Donald Tusk wyjaśnił, że będzie w tym czasie w delegacji, ale liczy na wyznaczenie innego terminu.
- W zeszłym tygodniu mój pełnomocnik poinformował, że jestem w tym czasie na czele delegacji jadącej do państw azjatyckich i nie będę mógł się stawić - powiedział Donald Tusk. - Zawsze stawiam się na wezwania organów państwowych ale niestety w tym terminie nie będzie to możliwe. Jestem pewien, że znajdziemy inny, dogodny termin.
Donald Tusk był premierem w trakcie dwóch kadencji rządów koalicji PO-PSL. Komisja bada, czy za jego rządów nie dochodziło do nieprawidłowości przy walce z wyłudzeniami podatków.
W listopadzie ubiegłego roku w charakterze świadka wezwano go również na przesłuchanie przed komisję śledczą do spraw afery Amber Gold.
Potyczki słowne Tuska z szefową komisji Małgorzatą Wasserman czy członkiem zespołu przesłuchującego Bartoszem Kownackim cytowane były później we wszystkich mediach.
Brak stawiennictwa przed komisją może mieć dla szefa Rady Europejskie konsekwencje finansowe.
Tak było w przypadku prezydent Warszawy Hanny Gronkiewicz-Waltz, która dwa lata temu nie stawiła się na przesłuchanie komisji, tym razem ds. warszawskiej reprywatyzacji.

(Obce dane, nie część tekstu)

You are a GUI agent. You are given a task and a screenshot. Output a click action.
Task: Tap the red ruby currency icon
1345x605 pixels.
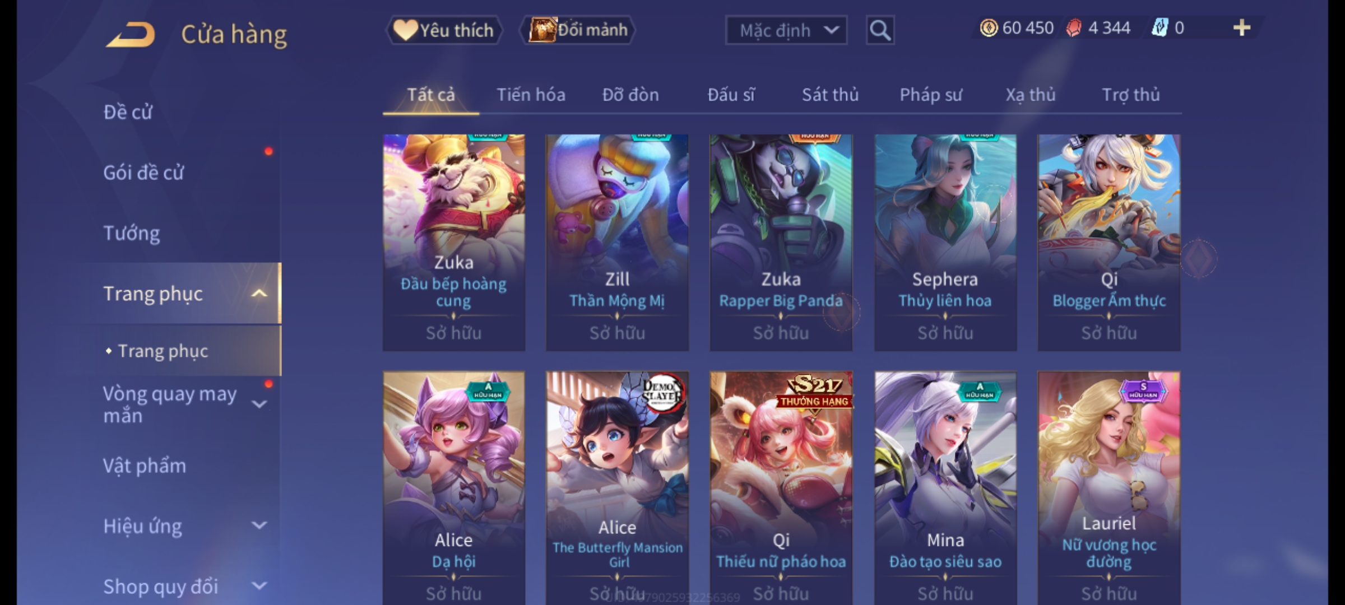(1074, 28)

Wówczas komisja ukarała byłą prezydent Warszawy grzywną. Najpierw w wysokości tysiąca złotych, a za drugim razem - trzech tysięcy złotych. Później Naczelny Sąd Administracyjny karę unieważnił uznając, że komisja nie miała prawa do tego, by ją nałożyć.
Komisja śledcza do spraw wyłudzeń VAT przesłuchiwała już wielu czołowych polityków, którzy sprawowali władzę w latach 2008-2015. Zeznawali m.in. Grzegorz Schetyna, Ewa Kopacz, Jacek Rostowski czy wiceministrowie finansów - Janusz Cichoń oraz Andrzej Parafianowicz.
Komisja ds. VAT została powołana w lipcu ubiegłego roku. Zajmuje się problemem ściągalności podatku za rządów PO–PSL. Według obecnie rządzących w latach 2007-2015 luka VAT wyniosła co najmniej 250 mld zł.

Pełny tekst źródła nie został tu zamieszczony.